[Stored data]
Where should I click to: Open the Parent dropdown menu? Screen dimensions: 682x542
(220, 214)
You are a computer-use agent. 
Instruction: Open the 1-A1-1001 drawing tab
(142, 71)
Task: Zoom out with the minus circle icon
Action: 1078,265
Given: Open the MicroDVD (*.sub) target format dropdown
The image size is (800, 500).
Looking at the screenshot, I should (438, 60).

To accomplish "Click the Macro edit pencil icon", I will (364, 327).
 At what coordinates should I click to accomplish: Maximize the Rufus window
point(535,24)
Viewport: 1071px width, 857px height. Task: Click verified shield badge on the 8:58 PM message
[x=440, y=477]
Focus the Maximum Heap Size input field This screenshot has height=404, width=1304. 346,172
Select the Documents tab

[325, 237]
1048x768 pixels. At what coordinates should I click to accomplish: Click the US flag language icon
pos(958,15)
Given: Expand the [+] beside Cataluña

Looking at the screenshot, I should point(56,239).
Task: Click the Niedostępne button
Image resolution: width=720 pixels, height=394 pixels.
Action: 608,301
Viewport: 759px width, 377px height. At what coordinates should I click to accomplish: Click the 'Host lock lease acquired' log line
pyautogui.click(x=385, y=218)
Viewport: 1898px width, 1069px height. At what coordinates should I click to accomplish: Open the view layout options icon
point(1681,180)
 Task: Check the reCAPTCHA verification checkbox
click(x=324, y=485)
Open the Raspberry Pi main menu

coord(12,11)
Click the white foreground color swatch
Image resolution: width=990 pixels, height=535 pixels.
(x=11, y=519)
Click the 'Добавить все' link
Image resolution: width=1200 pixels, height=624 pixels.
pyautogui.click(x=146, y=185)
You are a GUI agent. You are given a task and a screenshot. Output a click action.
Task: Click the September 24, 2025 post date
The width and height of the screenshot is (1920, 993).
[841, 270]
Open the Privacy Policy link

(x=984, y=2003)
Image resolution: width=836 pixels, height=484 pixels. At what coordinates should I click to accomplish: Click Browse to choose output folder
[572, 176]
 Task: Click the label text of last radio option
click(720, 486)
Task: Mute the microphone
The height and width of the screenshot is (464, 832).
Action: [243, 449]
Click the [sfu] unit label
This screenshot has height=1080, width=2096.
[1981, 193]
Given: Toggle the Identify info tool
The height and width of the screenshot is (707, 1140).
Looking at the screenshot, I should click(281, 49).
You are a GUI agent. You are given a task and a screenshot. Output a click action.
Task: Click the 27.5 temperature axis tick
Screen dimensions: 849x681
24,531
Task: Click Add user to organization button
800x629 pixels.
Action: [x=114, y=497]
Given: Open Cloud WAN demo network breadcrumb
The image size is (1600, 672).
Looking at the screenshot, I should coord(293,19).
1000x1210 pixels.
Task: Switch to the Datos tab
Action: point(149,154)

■ Task brief: In the entries above, restate word for word the lines between the one holding "Image resolution: width=836" and the one holding "Task: Mute the microphone", inclusive, and nothing besides.

■ Written response:
Image resolution: width=836 pixels, height=484 pixels. At what coordinates should I click to accomplish: Click Browse to choose output folder
[572, 176]
 Task: Click the label text of last radio option
click(720, 486)
Task: Mute the microphone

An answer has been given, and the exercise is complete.